Professor Luo and the team tested this hypothesis. They measured the spontaneous mutation rate of a representative Prochlorococcus strain using a large-scale mutation accumulation experiment that spanned over three years. A new computational strategy was also developed to distinguish closely related but distinct species by using over 400 partial genomes of uncultivated Prochlorococcus cells. Based on these data, the team discovered that the effective population size of Prochlorococcus species is 10 million, which is far smaller than previously thought.

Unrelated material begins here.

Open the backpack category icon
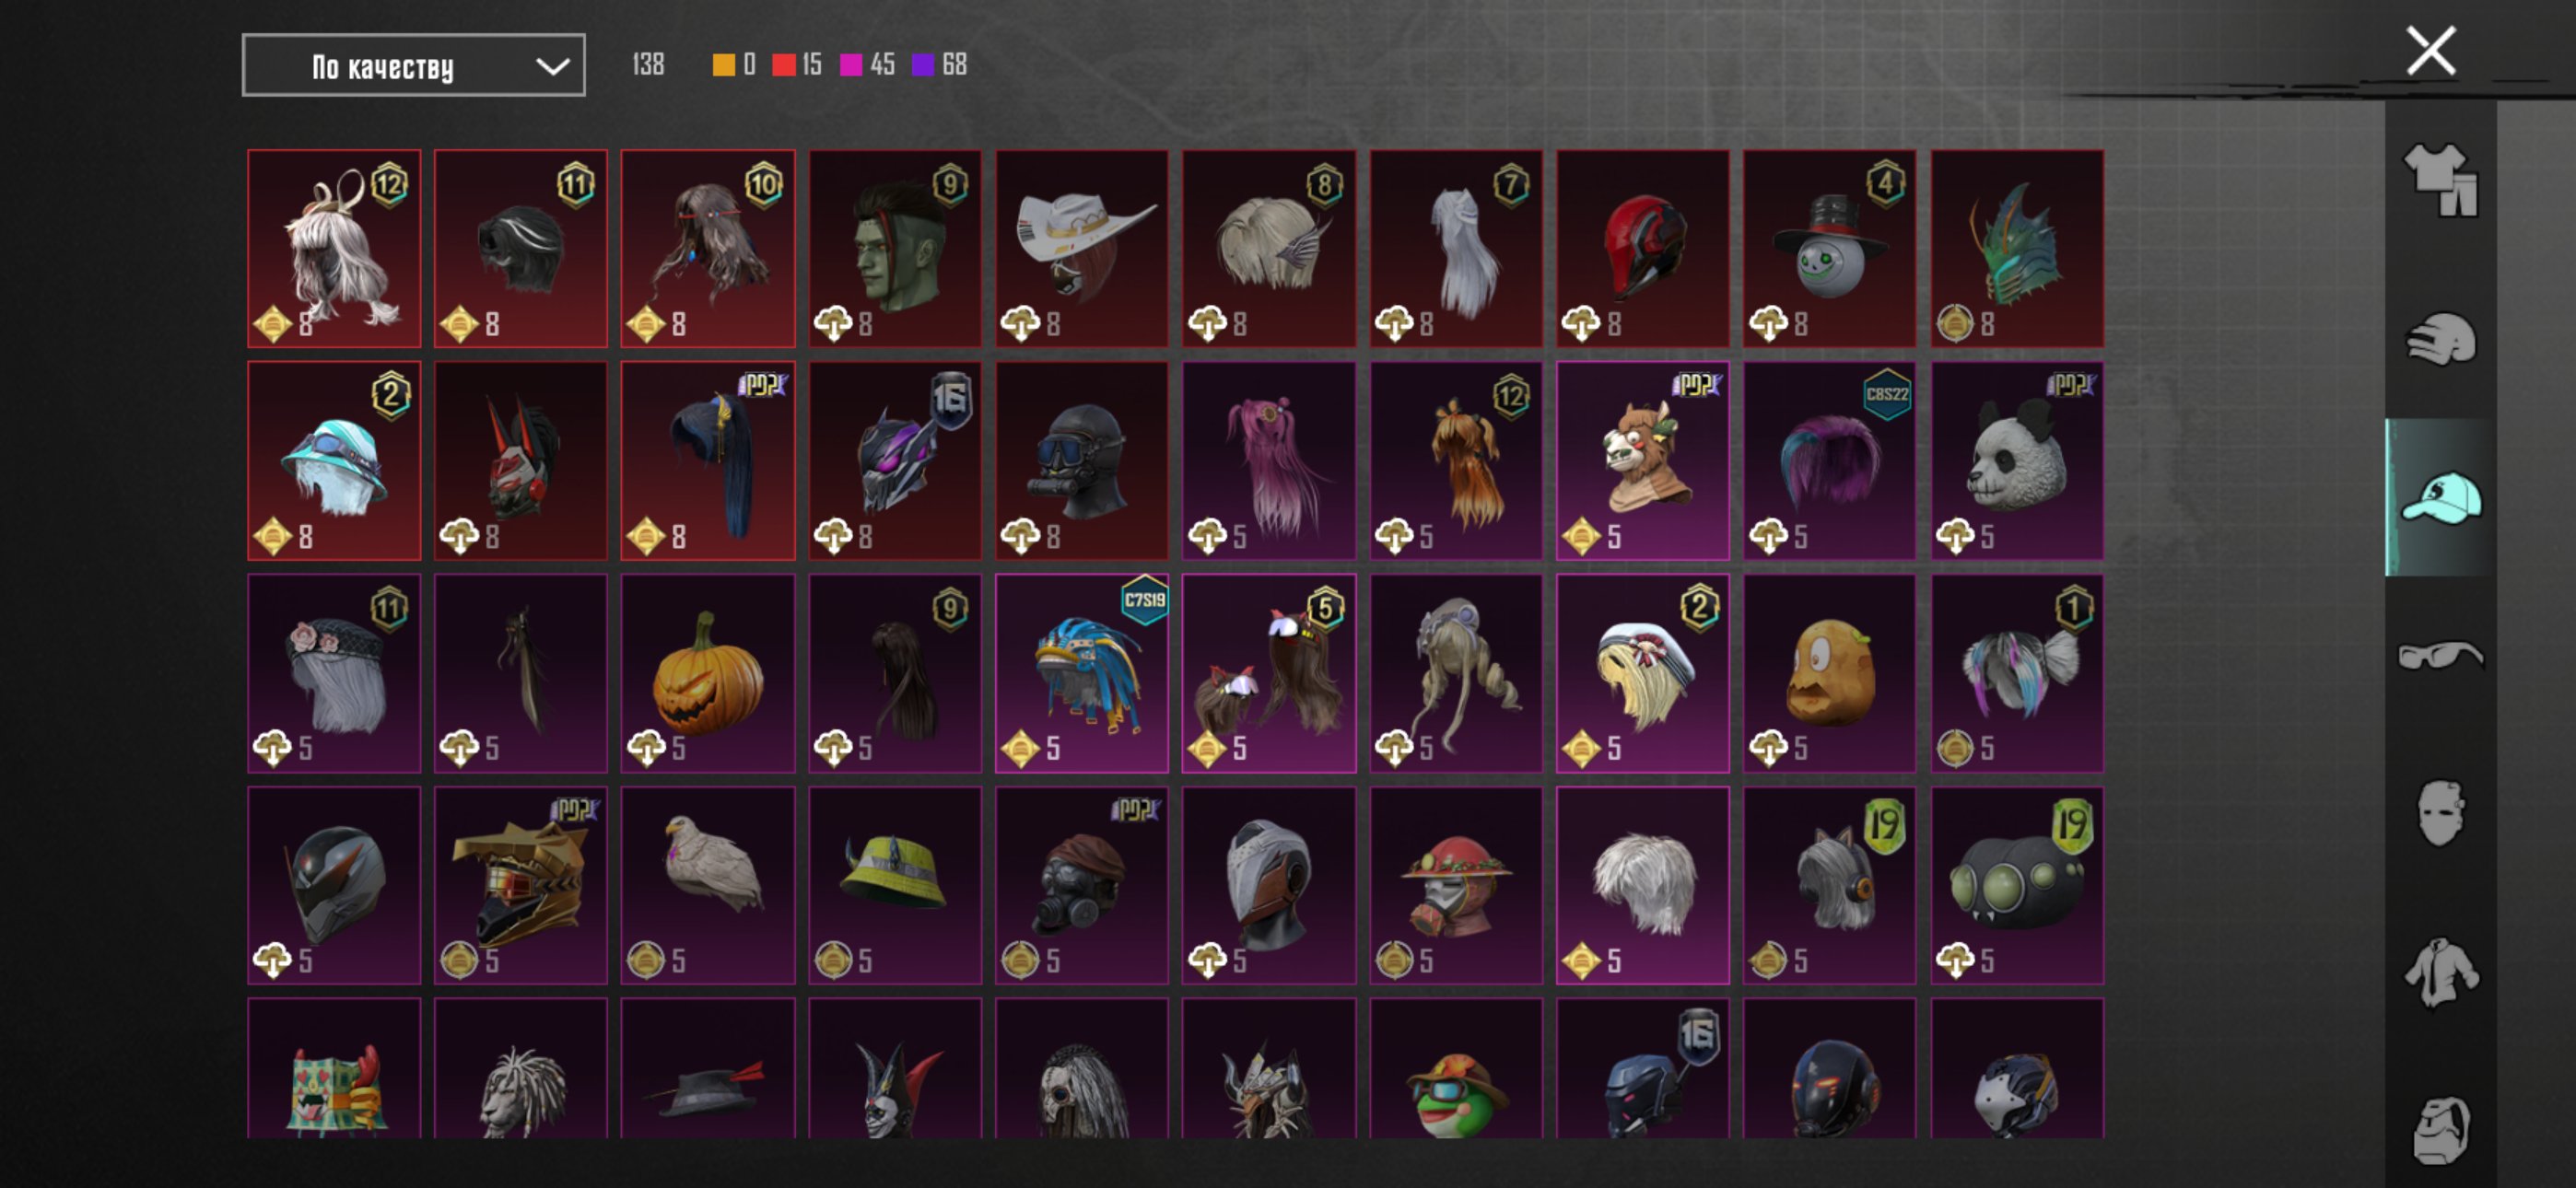This screenshot has width=2576, height=1188. click(2440, 1130)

Professor Luo explained, “Given the unexpectedly small effective population size, genetic drift should be considered as a key force in Prochlorococcus evolution. Therefore, scientists should no longer consider the Prochlorococcus genomes as a repertoire of metabolic traits that are fully optimised by natural selection. They should treat it instead as a genetic pool in which the relevant enzymes they encode are likely embedded with excessive harmful mutations. The study has important implications for understanding the work efficiency of biogeochemical cycles mediated by Prochlorococcus, particularly in carbon fixation and nutrient cycling. For example, if enzymes that help fix carbon dioxide carry many harmful mutations, the fixation process may not be as efficient as expected. Given the global dominance of Prochlorococcus, the compromised efficiency may affect the climate regulation and the balance of the Earth’s elemental cycle.”
Other team members include Professor Luo’s PhD student Xiaojun WANG, Professor Yao ZHANG and her PhD student Zhuoyu CHEN from Xiamen University and Professor Qinglu ZENG from The Hong Kong University of Science and Technology. This work is supported by the Hong Kong Branch of Southern Marine Science and Engineering Guangdong Laboratory (Guangzhou) and the Areas of Excellence Scheme under the Hong Kong Research Grants Council. The full text of the research paper can be found at: https://rdcu.be/cDLSh.
About the CUHK Microbial Evolution and Ecology Laboratory
The CUHK Microbial Evolution and Ecology Laboratory was established in 2015 by Professor Haiwei LUO, focusing on evolutionary genetics and population genomics of bacterial lineages that are relevant to biogeochemical cycles of carbon and nitrogen, coral conservation, and crop productivity. The laboratory has produced multiple breakthrough results including developing new methods to estimate the antiquity of bacterial groups, correlating bacterial evolution with the host evolution and the planet Earth evolution, discovering new mechanisms of bacterial speciation, and revisiting the role of natural selection in bacterial adaptive evolution.